The development of The University of Bristol’s precinct in 2008 provided a timely opportunity to reconsider the role artists might have within the University and to envisage a programme of permanent and temporary commissioning. Situations produced a curatorial strategy for an ongoing public art programme, which recognised the specific nature of particular sites and situations through the phasing of the University’s precinct development.
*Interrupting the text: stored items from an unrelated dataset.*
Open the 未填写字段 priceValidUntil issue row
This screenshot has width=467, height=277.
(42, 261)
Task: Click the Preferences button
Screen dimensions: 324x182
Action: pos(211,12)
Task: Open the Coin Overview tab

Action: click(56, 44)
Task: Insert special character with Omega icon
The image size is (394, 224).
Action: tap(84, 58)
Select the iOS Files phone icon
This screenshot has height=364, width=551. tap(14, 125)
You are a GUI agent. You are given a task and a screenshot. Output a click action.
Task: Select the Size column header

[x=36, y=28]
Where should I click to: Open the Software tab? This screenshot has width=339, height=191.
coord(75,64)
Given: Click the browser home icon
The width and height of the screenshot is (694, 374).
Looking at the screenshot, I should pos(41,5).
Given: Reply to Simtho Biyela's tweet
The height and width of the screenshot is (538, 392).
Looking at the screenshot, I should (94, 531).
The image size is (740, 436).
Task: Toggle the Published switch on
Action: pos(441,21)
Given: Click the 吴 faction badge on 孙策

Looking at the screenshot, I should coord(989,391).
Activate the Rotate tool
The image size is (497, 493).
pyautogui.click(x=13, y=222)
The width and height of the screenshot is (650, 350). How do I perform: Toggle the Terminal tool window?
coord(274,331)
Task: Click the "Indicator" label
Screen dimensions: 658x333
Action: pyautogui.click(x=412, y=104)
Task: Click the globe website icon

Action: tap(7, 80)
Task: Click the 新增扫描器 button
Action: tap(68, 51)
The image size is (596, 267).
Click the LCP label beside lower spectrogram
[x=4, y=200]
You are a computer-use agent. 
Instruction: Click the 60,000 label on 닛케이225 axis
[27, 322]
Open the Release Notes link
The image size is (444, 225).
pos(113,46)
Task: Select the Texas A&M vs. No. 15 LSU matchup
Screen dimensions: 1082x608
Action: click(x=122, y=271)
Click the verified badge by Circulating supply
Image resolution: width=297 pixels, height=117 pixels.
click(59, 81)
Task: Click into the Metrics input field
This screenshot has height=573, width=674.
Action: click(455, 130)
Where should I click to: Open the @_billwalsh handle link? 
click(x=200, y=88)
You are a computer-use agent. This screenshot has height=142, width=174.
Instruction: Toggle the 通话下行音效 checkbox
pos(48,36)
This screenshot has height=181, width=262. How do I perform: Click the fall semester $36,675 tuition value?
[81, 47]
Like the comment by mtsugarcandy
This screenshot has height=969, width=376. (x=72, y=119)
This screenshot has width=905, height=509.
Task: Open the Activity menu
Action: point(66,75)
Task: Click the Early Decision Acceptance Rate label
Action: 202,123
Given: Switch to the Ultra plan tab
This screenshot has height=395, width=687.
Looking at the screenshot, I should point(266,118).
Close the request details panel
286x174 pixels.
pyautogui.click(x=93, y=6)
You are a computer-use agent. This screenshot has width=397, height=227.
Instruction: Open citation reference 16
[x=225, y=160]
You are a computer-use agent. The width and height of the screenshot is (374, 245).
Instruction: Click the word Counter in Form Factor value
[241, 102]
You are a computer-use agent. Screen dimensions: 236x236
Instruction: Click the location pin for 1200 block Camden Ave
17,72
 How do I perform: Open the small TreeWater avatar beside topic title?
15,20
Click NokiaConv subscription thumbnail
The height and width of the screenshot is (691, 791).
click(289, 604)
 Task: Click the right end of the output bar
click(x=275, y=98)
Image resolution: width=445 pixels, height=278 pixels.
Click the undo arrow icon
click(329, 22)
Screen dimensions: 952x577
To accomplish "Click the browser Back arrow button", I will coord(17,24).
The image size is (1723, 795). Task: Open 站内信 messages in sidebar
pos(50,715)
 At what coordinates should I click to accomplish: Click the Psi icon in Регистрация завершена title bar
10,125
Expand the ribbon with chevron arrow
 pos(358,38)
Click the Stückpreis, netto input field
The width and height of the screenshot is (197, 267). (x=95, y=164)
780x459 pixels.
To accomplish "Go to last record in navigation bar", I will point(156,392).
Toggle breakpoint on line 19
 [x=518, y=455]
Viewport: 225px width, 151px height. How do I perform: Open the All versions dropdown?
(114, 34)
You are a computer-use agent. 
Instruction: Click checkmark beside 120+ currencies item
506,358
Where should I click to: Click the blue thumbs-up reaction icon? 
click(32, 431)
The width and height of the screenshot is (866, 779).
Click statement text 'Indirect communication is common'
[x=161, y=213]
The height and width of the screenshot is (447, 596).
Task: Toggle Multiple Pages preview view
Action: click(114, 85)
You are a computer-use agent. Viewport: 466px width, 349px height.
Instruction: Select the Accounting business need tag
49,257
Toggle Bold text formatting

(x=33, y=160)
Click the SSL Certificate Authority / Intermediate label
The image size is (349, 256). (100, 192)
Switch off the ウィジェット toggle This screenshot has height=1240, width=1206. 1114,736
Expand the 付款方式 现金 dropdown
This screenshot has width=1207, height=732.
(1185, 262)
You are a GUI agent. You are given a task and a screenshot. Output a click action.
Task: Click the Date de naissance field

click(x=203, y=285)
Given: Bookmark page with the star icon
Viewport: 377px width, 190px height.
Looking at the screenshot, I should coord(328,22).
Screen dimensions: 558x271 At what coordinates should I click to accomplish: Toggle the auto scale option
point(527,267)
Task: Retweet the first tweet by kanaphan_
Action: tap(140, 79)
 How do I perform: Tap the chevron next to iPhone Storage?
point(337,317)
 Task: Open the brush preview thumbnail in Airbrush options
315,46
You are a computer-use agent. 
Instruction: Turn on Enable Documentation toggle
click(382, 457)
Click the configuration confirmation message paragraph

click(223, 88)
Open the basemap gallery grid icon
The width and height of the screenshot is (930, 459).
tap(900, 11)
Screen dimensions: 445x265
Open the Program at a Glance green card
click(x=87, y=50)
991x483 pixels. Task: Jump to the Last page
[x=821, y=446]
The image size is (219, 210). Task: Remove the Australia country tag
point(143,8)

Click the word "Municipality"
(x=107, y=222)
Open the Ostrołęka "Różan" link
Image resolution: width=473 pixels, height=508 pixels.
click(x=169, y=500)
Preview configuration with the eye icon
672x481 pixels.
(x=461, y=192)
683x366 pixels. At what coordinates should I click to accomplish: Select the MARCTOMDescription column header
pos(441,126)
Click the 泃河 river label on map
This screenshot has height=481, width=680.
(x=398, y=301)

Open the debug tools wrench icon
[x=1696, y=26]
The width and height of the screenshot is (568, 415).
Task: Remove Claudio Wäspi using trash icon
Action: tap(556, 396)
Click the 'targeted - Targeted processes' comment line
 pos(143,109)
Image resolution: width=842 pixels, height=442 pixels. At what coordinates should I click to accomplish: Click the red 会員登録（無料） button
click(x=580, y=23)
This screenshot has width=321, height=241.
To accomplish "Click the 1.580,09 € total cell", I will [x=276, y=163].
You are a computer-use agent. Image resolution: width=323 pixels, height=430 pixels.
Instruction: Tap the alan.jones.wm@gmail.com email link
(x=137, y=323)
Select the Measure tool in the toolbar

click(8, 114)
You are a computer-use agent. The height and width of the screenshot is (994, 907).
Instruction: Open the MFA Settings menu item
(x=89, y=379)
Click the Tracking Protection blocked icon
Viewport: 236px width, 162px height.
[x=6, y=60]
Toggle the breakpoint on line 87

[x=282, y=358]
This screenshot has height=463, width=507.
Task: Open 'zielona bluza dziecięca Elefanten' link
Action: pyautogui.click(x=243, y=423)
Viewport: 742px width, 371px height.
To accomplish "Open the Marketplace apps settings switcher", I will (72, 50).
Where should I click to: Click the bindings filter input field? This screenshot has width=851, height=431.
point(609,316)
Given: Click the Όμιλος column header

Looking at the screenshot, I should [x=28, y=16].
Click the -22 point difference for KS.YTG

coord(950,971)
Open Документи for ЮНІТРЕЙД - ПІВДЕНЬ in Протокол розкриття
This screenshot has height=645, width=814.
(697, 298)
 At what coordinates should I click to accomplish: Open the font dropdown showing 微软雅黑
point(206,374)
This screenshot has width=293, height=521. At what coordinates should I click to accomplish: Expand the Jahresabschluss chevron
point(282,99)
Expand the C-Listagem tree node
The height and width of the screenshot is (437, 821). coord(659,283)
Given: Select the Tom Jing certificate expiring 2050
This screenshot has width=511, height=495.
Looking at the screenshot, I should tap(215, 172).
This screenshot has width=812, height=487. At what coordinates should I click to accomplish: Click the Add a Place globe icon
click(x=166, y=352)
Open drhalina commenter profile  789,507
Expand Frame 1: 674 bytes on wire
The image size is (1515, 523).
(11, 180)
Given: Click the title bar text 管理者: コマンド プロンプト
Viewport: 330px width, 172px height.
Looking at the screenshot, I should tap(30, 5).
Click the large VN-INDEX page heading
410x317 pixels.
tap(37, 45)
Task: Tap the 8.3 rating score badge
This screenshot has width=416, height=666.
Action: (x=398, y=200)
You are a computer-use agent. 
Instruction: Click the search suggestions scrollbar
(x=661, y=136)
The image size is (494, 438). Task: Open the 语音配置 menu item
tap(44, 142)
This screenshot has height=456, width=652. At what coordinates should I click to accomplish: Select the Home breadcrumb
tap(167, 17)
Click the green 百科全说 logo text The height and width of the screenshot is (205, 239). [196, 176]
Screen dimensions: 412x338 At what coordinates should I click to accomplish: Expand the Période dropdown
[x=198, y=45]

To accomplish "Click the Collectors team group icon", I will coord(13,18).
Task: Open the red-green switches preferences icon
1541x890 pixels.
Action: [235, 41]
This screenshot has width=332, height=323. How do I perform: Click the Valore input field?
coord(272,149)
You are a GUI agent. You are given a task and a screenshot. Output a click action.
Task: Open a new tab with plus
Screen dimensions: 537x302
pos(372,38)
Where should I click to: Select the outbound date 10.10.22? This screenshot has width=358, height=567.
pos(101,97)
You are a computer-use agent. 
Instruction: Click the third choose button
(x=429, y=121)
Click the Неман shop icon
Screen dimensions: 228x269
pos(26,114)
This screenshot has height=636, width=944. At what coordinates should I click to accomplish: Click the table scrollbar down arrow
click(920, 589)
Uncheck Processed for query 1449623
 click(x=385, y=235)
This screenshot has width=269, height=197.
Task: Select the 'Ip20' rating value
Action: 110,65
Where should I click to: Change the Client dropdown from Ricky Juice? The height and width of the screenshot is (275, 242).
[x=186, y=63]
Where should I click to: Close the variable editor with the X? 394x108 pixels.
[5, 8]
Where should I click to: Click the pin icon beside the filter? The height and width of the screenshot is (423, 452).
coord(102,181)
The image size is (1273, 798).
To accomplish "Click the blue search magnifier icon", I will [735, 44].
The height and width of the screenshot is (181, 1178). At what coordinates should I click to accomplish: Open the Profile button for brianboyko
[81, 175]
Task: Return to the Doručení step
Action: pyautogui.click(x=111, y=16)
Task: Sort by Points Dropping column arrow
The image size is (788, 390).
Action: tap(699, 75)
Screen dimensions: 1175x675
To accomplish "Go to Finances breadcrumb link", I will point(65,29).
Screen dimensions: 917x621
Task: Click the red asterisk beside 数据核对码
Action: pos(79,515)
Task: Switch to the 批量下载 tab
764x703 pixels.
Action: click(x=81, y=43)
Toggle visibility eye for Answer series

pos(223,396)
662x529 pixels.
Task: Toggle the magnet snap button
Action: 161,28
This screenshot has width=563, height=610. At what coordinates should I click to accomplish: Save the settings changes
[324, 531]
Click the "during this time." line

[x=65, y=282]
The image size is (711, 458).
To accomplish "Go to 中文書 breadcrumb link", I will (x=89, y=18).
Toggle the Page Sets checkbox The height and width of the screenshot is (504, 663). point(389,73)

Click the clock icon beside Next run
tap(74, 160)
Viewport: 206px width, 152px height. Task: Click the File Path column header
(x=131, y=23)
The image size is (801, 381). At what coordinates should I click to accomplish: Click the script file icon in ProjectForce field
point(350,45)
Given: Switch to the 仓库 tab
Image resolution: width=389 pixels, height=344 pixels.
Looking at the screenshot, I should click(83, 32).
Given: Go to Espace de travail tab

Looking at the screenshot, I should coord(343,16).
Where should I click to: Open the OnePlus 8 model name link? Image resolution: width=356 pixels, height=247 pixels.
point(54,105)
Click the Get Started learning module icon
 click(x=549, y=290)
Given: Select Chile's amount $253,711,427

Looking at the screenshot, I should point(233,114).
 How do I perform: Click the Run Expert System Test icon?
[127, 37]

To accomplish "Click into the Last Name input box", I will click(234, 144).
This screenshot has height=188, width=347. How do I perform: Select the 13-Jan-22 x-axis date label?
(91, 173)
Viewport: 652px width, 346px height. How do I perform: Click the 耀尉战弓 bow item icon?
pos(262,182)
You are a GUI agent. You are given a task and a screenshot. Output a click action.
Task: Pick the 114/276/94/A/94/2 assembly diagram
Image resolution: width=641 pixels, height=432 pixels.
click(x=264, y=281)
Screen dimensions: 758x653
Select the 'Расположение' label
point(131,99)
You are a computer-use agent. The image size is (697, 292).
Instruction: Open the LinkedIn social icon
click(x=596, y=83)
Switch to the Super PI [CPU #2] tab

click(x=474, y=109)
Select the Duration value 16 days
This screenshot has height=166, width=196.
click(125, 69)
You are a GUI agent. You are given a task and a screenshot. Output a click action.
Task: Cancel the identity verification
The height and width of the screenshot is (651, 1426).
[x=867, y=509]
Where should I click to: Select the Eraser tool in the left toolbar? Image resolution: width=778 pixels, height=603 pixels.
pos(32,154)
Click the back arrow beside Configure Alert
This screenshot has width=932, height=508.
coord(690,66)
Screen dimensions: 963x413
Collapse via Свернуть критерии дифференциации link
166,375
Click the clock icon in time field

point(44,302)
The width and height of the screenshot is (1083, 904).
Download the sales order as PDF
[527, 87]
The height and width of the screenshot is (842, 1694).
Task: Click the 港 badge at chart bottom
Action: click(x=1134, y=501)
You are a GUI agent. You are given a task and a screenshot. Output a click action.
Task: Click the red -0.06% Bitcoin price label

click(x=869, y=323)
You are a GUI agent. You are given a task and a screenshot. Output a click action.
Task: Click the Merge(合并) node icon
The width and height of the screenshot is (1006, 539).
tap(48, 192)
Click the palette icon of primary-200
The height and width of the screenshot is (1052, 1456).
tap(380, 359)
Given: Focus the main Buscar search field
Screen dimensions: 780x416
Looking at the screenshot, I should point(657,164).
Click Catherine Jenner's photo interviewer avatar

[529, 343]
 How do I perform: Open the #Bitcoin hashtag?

The curatorial vision is underpinned by a commitment to best practice in public art commissioning: namely, to follow appropriate processes of procurement and delivery to meet a set of shared aims. What sets this strategy apart from a conventional commercial development or regeneration scheme, however, is the desire to shape the public art programme through direct engagement with the University’s work over the next 10 years and beyond. 

Situations 

Situations is an art commissioning and research programme which operates from a University base, but produces artworks, events and publications outside the academic context. The programme was initiated in October 2003 by Claire Doherty, who is Senior Research Fellow in Fine Art at the University of the West of England, Bristol. From the start, the programme’s guiding principles were to combine the ambition of a commissioning agency model with the critical rigiour of an academic research centre. We believe that artists have the capacity to bring something we might never have imagined to a particular place and we are committed to realising those dreams. Curating is far more than project management to us. It is a creative, critical and often passionate undertaking where we seek to understand the best possible means through which to support an artist to make an outstanding work of art in response to a specific situation.